◆ Instructions for the task ◆
This task asks for the lines from the one with "1568x493 pixels." to the final line below, repeated exactly, with pictures omitted.

[Collected data]
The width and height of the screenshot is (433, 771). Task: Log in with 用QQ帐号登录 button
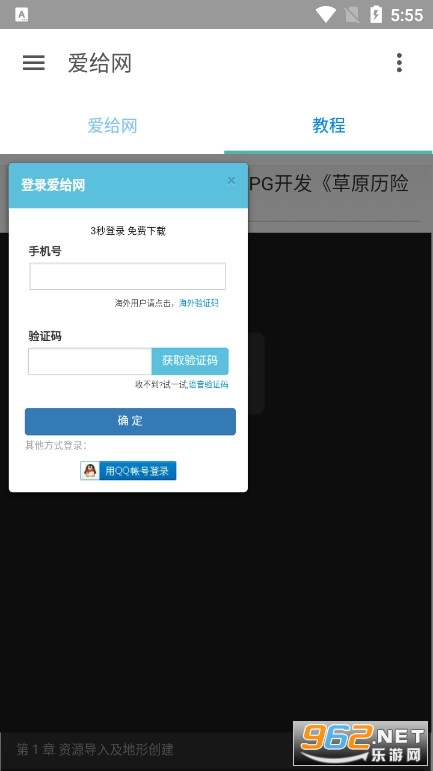[x=128, y=471]
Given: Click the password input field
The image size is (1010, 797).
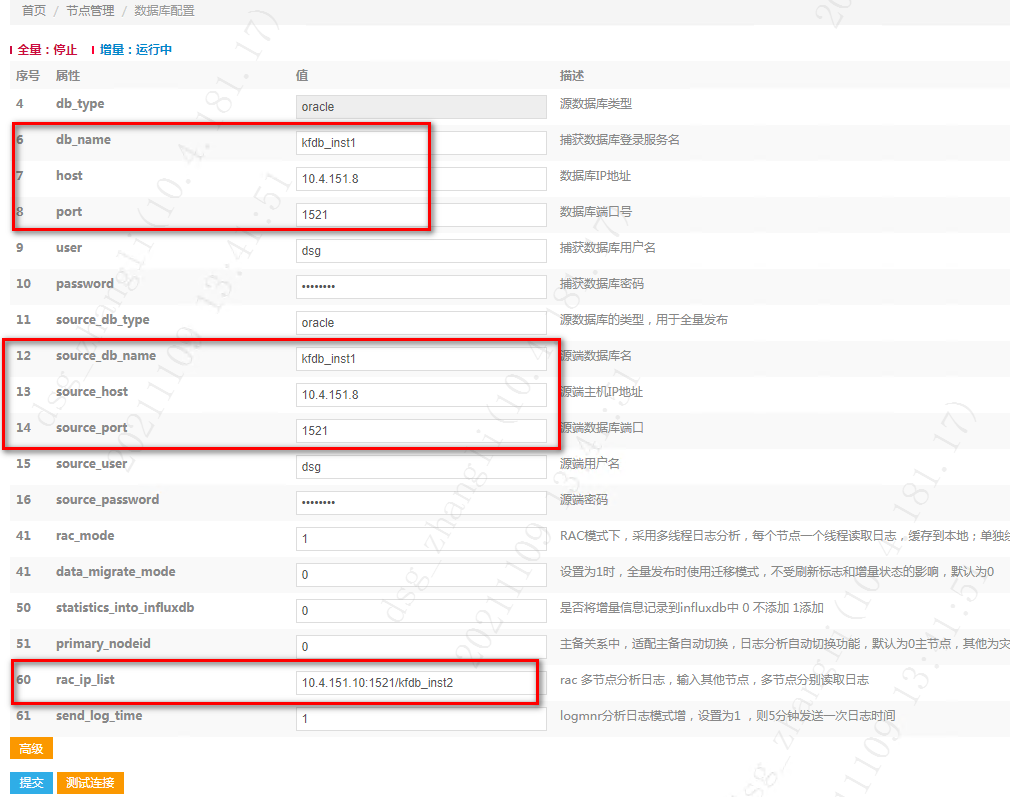Looking at the screenshot, I should tap(420, 287).
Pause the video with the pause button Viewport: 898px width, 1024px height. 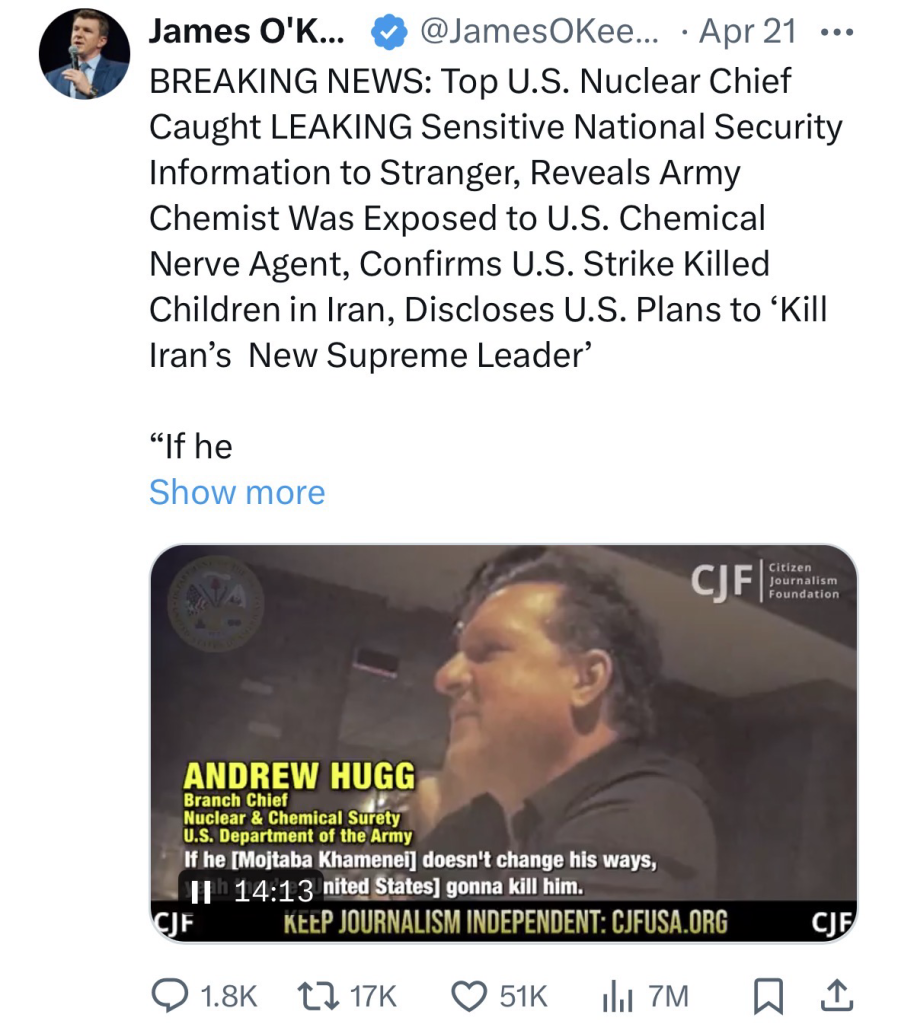coord(202,889)
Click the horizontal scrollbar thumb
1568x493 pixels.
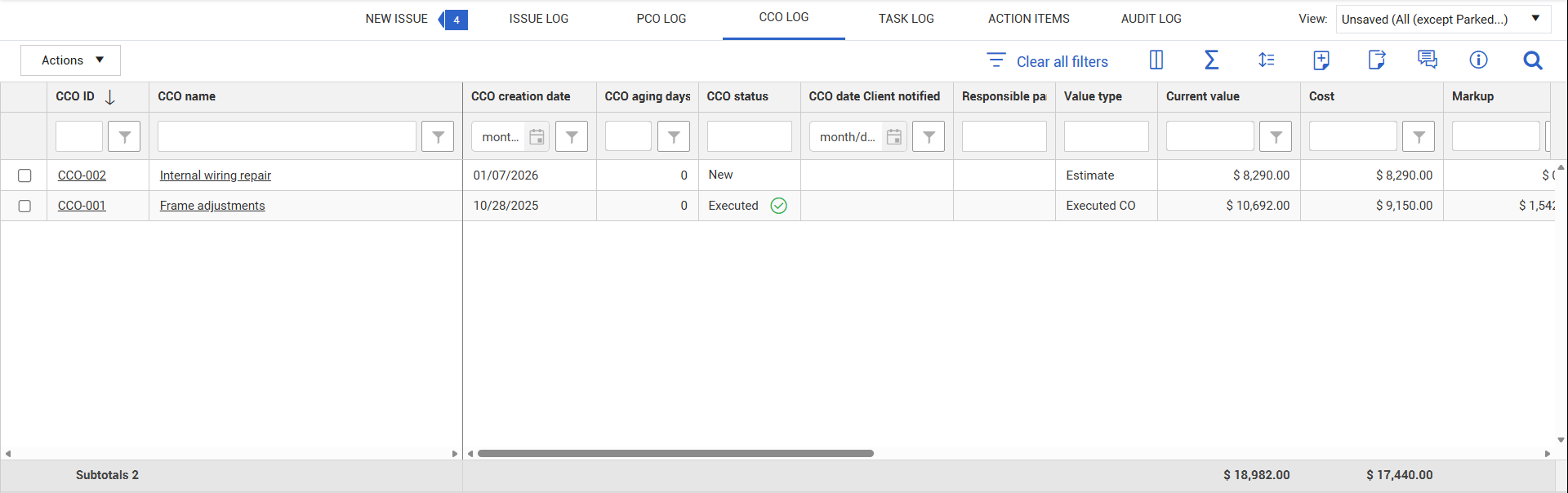click(x=675, y=453)

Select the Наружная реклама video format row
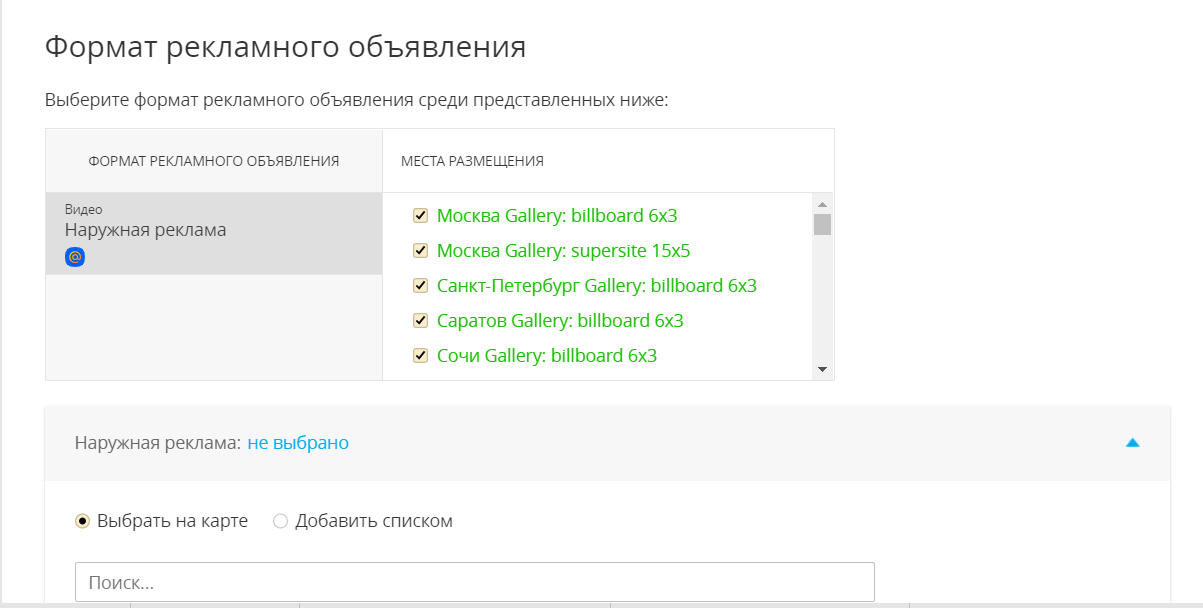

◆ Reply to the exercise ◆
1568x493 pixels.
click(x=675, y=453)

Select the Наружная реклама video format row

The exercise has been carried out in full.